When Katy and Nick approached me with their ideas for their suite, I knew it was fate! A venue drawing was not in the first requests or round of proofs, but as soon as they asked for one, I was more than happy to oblige! We're were lucky to find a perfect elevation photo available on the web in order to base the drawing off of. In other instances, especially for out of town clients, I'll usually request these images from them. Freehand drawing is a true skill, but not something I resort to in my stationery design practice when I need everything to be as accurate as can be. In this case, it worked out perfectly from the online photo. Score!
I studied Interior Design at university, became certified and then practiced locally for about 5 years. During that time, I was very well practiced in hand drawn architecture, plans, and elevations. I'm always excited to bring that part of my professional past into my practice.

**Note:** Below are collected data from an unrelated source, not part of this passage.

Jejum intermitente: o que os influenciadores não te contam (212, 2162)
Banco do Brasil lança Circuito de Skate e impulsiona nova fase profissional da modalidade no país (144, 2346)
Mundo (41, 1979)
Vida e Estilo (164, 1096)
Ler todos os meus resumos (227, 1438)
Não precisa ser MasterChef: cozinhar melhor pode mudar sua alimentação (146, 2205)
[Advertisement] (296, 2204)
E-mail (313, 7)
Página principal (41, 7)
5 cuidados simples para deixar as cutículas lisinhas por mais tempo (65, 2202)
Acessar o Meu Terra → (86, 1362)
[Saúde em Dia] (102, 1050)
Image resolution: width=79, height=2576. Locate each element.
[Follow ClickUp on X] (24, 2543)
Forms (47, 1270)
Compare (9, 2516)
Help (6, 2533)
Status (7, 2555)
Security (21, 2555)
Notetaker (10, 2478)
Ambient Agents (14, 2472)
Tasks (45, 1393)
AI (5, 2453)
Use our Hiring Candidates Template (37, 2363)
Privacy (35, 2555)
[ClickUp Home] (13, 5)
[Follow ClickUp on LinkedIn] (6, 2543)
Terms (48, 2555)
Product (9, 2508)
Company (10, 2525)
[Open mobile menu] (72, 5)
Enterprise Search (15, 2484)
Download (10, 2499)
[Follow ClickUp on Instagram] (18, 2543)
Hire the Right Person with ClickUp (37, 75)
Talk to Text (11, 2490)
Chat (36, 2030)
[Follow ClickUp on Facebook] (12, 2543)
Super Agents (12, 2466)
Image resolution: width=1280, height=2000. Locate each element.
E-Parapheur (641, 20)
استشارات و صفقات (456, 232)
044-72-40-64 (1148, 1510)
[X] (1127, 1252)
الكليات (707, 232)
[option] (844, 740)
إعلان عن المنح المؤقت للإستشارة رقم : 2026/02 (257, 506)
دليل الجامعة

Here's the image I started with:
Instead of hand drawing, I took to Procreate and the iPad. Hand drawing is truly beautiful and a touch sweeter of a result at times. However, because we were going the gold foil route, I decided that the technical image you can get from a digital drawing would really capture the finer details and translate much better to a foil die. For those unfamiliar with the process, foil stamping requires the custom creation of a steel die cut which is then used to pressure transfer foil to the surface of the paper - this is usually around $150-$200 just for the stamp creation due to the process.
I quickly got started. And I have to say, there's nothing better than settling in for a movie and a long technical sketch - which is precisely what I did. Approx. 3-4 drawing hours later, I had my sketch done and then off to Katy and Nick for approval the next day.
Here are some crude photos with bad lighting to share a little of the process. :)
The proof sent to Katy and Nick
Once approved, I had a little work in photoshop to make sure the image was ready for the die creation. We finalized the suite and sent off for the foil die and stamping!
Here's what a foil die looks like next to the final product. Each raised area is where foil would be pressed into the paper.
And a better look at the invitation! Thanks to Katy and Nick for their trust in me with their suite and the opportunity to get some drawing in as well!